Sunday, March 20, 2005

The Traitor

Konrad Adenauer is the ghost that hangs above my dissertation. He was the foremost Rhenish politician for several decades -- one of the best examples of what a Rhenish mentality might be.

He was also and enigma. The father of democracy in Germany (although grandfather would be a better term given his age and his 1933-1945 "retirement"from public life) was not easy to know in life, less in history. He had a way of convincing people that he agreed with them, but he was really being obscure. He did not develop a political system or philosophy; he was sensitive to exigencies and sought practical solutions. And he tended to muddle the past, reinterpreting key moments in his life to meet the moment.



Adenauer could also be described as a traitor. And the Nazis did because he flirted with separatism in the early 1920s: he called for a West German Republic and met with French agents. Of course, Adenauer made enemies of the party when (in his role as the president of the upper house of the Prussian Parliament) he refused to abrogate sections of the constitution that would allow Nazis into the state administration in 1932. Twice during the Weimar Republic he was asked to serve as chancellor — to save the republic — and he refused because he would not head a coalition government.

This interpretation is harsh and excessive, but it has some truth to it. Many national founders, having once been revolutionaries, could have been described as traitors of one sort or other: to the mother country, to traditions, to decency, to order. They are redeemed because they represent the true "nation".

It's harder to make this argument for Adenauer that one nation's Judas is another's hero. He did not found a nation but broke one in two (turning the Allies' octroi of the division of Germany into domestic policy). He made rapprochement between Bonn and Berlin nearly impossible. He even founded the Federal Republic by weakening the German sovereignty. West Germany was not a better expression of what the German people wanted — it was the best they could hope for under the circumstances. Even his experiences with the Nazis can't be trumpeted too loudly: he refused them and was persecuted by them, but he was not freedom fighter.

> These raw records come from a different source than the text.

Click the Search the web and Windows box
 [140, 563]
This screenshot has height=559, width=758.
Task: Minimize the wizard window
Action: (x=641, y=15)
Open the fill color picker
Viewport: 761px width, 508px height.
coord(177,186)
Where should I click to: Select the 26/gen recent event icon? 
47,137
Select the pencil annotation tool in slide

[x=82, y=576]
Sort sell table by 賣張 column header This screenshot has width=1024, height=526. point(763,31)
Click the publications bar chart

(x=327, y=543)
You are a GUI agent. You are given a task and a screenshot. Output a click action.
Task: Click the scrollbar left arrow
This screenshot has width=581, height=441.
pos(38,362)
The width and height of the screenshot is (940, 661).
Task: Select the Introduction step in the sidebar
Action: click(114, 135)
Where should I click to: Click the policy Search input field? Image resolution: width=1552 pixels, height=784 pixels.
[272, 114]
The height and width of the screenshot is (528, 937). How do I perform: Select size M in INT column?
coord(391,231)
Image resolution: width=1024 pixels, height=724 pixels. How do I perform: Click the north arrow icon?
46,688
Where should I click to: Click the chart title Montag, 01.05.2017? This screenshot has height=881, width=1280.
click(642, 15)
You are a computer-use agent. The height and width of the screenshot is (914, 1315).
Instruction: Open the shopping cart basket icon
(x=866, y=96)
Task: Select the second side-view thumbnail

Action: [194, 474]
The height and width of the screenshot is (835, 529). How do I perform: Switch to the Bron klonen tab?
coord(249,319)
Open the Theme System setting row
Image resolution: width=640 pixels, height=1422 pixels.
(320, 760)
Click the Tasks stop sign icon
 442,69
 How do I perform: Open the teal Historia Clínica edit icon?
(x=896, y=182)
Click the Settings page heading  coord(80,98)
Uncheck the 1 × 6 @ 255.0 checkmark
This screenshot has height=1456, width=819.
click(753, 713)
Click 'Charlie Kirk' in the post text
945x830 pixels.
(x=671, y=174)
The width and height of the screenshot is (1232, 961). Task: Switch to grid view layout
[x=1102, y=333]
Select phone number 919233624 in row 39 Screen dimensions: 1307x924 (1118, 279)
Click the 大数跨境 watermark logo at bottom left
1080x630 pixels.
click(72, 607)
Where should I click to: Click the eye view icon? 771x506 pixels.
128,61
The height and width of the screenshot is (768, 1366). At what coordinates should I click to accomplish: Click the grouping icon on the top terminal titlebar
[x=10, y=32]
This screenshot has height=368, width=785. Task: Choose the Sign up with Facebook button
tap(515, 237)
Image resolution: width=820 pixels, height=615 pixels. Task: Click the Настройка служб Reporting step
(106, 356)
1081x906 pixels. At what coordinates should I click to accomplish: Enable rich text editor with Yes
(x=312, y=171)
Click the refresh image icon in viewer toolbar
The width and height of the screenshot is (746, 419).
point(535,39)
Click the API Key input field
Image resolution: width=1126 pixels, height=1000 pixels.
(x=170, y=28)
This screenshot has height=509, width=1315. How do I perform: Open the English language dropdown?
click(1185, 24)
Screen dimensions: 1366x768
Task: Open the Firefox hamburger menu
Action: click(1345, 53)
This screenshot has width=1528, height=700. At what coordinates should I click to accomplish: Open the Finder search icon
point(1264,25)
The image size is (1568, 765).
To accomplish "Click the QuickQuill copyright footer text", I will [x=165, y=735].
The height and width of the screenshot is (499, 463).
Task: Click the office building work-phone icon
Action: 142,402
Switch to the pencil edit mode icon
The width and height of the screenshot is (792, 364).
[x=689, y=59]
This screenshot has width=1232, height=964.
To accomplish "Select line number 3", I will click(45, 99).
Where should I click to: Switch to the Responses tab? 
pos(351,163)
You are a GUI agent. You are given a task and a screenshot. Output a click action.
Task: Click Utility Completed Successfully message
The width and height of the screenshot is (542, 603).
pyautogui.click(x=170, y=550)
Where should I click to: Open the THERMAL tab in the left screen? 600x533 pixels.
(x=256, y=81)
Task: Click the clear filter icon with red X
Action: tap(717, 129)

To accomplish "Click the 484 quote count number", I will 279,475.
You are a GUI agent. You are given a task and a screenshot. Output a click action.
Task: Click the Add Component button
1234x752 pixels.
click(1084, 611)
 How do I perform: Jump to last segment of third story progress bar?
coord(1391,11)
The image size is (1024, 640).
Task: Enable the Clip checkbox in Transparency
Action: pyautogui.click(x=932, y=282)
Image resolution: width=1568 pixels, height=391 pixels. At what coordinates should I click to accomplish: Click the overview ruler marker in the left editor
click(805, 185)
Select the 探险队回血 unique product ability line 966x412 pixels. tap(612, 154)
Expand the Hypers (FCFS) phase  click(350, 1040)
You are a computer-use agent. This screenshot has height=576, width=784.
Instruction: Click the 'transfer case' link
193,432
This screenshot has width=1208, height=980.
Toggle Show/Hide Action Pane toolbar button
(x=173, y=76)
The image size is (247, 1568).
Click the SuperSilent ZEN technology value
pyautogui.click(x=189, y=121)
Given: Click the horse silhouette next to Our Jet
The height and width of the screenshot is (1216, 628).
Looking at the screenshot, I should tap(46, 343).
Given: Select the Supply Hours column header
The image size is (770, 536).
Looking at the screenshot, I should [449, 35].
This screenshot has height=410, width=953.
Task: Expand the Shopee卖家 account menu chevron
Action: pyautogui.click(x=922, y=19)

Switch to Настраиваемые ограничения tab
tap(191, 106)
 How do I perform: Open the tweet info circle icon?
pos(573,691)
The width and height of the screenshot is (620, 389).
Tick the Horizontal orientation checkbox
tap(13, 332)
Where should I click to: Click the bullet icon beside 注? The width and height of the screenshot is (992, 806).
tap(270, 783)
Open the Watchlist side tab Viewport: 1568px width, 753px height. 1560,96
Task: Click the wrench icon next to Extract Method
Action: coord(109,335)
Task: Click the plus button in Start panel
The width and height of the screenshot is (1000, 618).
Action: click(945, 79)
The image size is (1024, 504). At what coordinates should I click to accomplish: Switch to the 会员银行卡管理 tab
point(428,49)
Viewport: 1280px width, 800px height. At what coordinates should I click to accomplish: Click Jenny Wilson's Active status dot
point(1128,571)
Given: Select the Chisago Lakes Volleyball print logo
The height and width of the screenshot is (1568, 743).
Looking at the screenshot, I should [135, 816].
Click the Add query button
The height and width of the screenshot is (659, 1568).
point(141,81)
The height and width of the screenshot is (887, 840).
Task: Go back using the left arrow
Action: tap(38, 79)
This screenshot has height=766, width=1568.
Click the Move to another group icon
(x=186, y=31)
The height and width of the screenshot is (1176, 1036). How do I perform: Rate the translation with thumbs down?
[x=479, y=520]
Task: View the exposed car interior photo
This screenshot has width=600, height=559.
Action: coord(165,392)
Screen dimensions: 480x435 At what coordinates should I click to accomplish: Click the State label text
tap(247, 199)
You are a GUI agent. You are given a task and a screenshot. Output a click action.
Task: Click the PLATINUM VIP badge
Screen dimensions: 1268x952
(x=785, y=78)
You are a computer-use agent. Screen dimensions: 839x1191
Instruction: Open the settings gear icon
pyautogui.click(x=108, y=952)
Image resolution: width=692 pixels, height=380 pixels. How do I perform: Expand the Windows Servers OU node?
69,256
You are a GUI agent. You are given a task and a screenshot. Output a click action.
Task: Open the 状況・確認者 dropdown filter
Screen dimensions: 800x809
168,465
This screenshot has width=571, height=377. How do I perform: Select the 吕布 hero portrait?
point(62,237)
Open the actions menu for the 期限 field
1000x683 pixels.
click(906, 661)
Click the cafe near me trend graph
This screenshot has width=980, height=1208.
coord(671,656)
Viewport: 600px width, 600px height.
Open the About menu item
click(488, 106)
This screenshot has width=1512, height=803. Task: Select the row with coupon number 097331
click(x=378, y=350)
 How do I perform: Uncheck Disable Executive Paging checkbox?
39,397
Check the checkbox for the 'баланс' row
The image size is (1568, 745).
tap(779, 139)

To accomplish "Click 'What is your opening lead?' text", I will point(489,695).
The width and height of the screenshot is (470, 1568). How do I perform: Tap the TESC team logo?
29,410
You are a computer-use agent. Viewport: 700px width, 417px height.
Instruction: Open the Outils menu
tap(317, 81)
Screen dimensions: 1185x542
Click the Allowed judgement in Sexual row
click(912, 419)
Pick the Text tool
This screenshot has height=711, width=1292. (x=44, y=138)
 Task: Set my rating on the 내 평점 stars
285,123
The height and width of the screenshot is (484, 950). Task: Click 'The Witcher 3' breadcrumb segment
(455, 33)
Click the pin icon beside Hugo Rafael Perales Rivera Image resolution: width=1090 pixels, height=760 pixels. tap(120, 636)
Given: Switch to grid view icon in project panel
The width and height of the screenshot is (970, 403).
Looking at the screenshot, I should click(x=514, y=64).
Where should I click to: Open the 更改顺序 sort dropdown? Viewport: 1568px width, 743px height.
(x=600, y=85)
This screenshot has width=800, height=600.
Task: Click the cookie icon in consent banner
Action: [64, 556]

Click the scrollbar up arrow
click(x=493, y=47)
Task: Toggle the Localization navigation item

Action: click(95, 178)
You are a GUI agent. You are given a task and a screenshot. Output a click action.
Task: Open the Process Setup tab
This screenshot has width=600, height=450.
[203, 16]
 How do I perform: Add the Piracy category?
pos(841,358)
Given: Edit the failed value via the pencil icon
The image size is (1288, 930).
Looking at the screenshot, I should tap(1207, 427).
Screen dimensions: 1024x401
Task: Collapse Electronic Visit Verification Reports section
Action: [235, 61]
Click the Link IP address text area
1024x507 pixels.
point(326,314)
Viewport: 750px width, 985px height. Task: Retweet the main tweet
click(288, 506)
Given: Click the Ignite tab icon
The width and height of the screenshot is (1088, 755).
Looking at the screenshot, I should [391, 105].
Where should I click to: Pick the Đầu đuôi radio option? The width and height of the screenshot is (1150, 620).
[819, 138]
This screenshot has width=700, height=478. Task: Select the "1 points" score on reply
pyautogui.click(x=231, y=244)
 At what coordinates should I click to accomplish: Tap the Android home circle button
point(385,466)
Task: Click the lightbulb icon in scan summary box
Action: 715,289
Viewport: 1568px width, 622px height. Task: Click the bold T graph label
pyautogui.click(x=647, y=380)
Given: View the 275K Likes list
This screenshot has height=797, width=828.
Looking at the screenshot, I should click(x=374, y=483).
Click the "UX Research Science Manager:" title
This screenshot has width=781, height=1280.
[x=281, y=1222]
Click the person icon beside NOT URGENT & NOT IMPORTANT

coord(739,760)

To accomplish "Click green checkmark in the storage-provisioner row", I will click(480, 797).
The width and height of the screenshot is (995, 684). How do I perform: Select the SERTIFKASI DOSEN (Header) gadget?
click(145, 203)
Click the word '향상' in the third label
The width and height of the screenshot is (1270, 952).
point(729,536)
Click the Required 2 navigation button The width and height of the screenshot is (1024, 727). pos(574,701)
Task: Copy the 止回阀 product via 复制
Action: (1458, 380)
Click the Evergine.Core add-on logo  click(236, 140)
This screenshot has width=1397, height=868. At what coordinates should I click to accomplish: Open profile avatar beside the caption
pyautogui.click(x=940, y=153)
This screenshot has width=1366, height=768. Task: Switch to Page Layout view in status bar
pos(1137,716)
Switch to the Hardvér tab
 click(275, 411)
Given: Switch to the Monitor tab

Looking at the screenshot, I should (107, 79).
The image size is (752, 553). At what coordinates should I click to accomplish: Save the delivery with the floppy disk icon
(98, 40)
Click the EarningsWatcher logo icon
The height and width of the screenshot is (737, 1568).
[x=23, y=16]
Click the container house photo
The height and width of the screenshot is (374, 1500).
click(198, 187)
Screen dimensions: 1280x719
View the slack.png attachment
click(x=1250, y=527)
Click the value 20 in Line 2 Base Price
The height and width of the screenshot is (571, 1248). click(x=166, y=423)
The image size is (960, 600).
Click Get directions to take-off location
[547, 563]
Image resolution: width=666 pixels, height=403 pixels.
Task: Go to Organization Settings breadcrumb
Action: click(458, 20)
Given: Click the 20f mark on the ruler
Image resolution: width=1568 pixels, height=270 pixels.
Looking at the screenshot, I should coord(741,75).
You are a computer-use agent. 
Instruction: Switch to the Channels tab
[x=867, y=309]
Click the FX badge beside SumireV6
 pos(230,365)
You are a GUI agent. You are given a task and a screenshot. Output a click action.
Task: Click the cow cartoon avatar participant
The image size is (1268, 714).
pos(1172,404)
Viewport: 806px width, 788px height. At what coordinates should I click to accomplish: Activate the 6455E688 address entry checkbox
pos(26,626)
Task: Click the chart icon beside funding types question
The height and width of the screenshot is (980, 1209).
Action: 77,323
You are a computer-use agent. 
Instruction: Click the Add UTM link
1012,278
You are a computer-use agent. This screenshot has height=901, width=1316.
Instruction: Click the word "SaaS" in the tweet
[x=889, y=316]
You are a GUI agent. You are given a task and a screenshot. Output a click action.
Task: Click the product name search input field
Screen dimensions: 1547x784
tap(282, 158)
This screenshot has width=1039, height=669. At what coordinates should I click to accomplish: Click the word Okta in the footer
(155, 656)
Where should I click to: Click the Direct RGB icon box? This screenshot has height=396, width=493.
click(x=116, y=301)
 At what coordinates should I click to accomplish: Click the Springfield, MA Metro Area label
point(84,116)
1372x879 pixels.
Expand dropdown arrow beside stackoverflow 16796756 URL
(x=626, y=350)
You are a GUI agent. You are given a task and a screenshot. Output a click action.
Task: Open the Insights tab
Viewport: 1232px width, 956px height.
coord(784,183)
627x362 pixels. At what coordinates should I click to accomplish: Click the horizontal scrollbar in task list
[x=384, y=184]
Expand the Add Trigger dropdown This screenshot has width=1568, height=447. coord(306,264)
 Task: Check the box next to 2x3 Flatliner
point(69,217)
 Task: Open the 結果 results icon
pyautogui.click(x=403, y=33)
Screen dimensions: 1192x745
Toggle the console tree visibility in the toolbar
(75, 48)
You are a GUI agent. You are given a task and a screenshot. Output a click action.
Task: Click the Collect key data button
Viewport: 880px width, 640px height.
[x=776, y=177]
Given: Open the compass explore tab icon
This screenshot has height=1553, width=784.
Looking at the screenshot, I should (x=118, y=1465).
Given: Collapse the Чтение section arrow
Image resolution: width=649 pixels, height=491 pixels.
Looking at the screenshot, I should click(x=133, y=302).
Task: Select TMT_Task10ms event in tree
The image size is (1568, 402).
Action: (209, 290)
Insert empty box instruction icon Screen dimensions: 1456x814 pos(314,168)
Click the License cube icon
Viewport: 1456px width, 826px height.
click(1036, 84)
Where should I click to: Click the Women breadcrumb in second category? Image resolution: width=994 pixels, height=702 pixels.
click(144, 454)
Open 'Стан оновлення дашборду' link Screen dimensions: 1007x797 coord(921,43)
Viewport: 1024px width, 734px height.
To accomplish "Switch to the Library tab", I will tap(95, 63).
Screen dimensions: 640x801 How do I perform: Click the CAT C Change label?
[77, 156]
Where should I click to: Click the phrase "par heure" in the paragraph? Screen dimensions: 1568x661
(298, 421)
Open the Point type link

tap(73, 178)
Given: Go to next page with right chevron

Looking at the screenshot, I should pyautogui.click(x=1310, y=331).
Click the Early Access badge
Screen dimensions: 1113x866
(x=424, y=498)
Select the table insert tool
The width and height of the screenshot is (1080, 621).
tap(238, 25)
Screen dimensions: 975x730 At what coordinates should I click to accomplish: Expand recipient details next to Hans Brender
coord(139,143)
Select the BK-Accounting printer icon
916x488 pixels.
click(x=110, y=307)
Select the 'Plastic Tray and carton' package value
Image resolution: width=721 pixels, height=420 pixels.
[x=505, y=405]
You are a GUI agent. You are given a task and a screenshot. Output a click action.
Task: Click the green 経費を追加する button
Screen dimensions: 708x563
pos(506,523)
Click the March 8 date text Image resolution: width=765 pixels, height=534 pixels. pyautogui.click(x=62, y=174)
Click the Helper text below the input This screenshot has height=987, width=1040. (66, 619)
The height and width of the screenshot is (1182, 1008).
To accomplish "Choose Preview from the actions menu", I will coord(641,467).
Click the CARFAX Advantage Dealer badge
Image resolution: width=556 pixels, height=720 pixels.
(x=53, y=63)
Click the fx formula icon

Adenauer was not even larger than life. Although he could be lavish at times, he was the perfect picture of a Prussian civil servant: unassuming and spartan. A few biographers have commented that he had a "Protestant mentality". Contemporaries, leaders who achieved less, have more notoriety because they were more outspoken.

His modesty was still perfect for the republic rebuilt in glass: transparent, unassuming, hesitant, pragmatic. He was the father of a nation whose self-consciousness had been diminished and ambitions tamed.

There are other examples of figures who turned defeat into national institutions. Adolphe Thiers brought the republic back to France after the Franco-Prussian War. At least the republic was a institution with which the French were familiar.

Adenauer does not fit the historical role he played — the man who broke apart a nation and put a less romantic one in its place. Unfortunately the origins of the Federal Republic cannot be understood without engaging Adenauer. It was the product of a man who dared to think differently about unity and national identity and who would listen to the proposals of the enemy.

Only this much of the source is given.